Why Query Rewriting?

In a multi-turn conversation, users naturally use pronouns and short references:

User: "Tell me about the refund policy." User: "What about exceptions to it?"

If "What about exceptions to it?" is sent to the vector store as-is, the embedding has no idea what "it" refers to. The search returns irrelevant results, and the answer suffers.
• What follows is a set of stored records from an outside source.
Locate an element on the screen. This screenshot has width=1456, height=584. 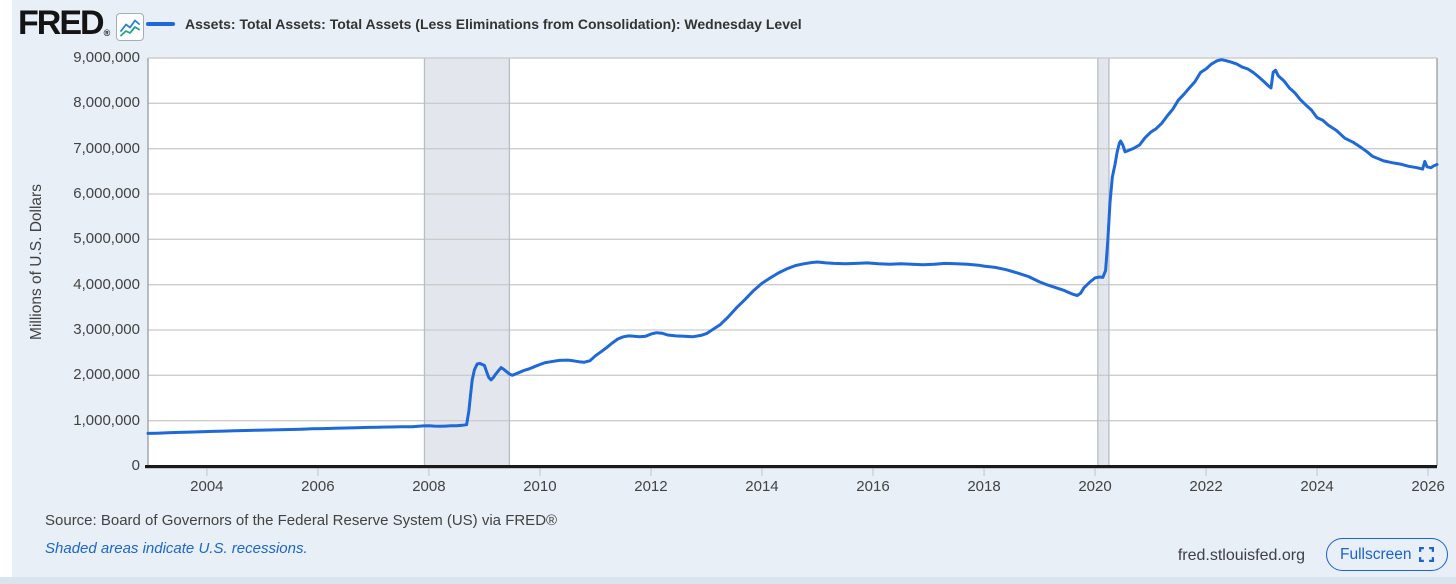
fred-logo-text: FRED is located at coordinates (62, 23).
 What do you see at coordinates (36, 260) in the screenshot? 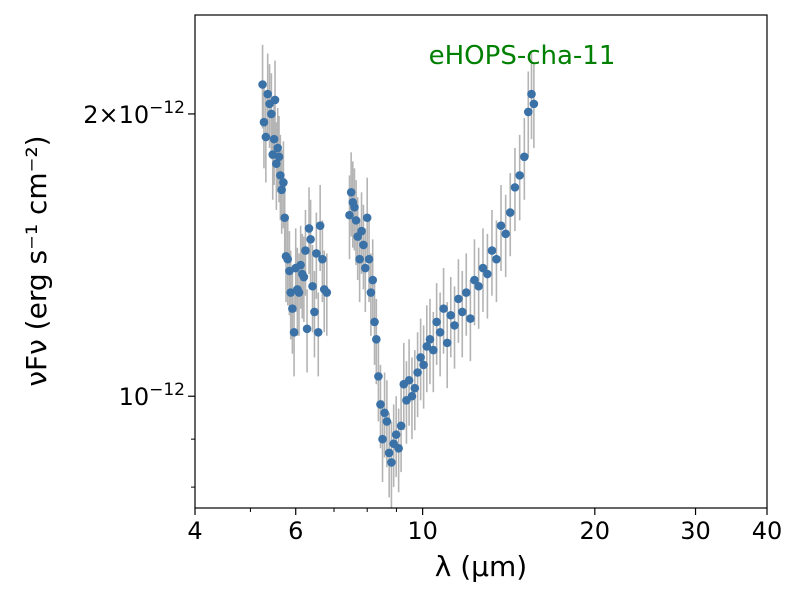
I see `y-axis-label: νFν (erg s⁻¹ cm⁻²)` at bounding box center [36, 260].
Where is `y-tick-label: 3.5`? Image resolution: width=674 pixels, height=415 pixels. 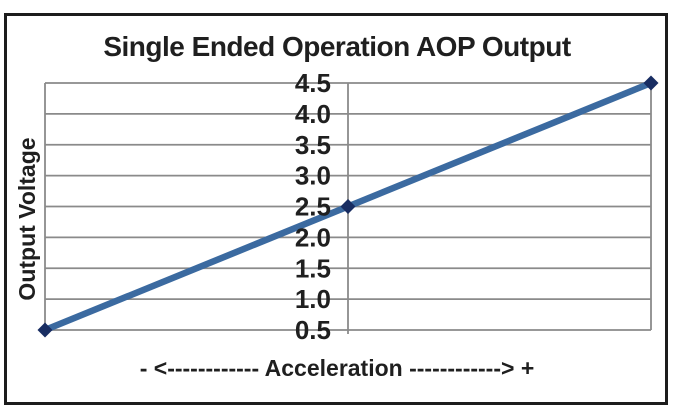
y-tick-label: 3.5 is located at coordinates (313, 145).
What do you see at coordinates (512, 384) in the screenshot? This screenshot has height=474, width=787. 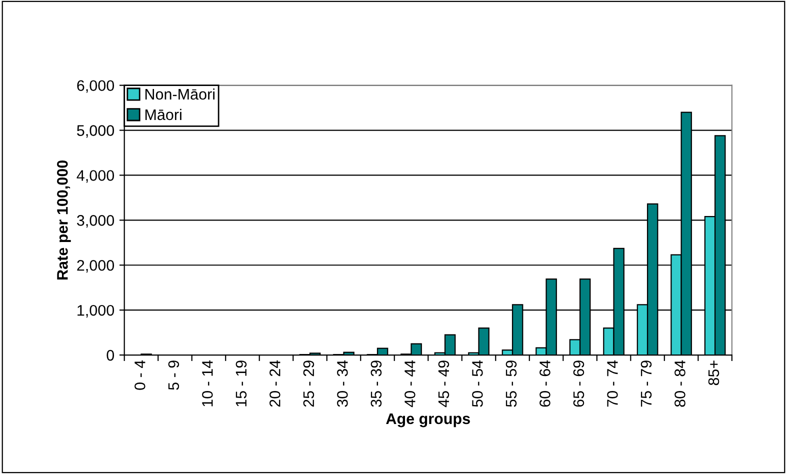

Query rewriting resolves these references before retrieval, expanding "it" → "the refund policy exceptions" so the embedding captures the full intent. It also implements a search gate — if the query doesn't need retrieval (e.g. "Thanks!"), it skips the vector search entirely, saving latency and cost.

Configuration

A LlmQueryRewriter uses the AI service itself to rewrite the query before embedding:

.WithRag(rag => rag
    .WithQueryRewriter()             // Uses the same AI service
    .WithQueryRewriteMaxTokens(250)  // Token budget for rewriting
    .AddDocument("docs.txt")
)

The rewriter examines the conversation context and produces a self-contained search query that the vector store can understand without history.

Multi-Turn RAG

When querying the RagStore directly, pass conversation history so the rewriter can resolve references:

var history = new List<ConversationTurn>
{
    new ConversationTurn("What is the refund policy?", "You can return items within 30 days."),
    new ConversationTurn("What about digital products?", "Digital products are non-refundable.")
};

var result = await store.QueryAsync(
    query: "Are there any exceptions to that?",
    conversationHistory: history
);

The rewriter sees the full history and rewrites "Are there any exceptions to that?" into something like "exceptions to the digital product non-refundable policy", producing far better retrieval results.

How the Search Gate Works

Not every user message needs a document search. The rewriter classifies the query and returns an empty rewrite for messages like:

  • "Thanks!"
  • "Got it, that's helpful."
  • "Can you summarise what you just said?"

When the gate triggers, the entire retrieval pipeline is skipped — no embedding, no vector search, no reranking — and the LLM responds directly from the conversation context.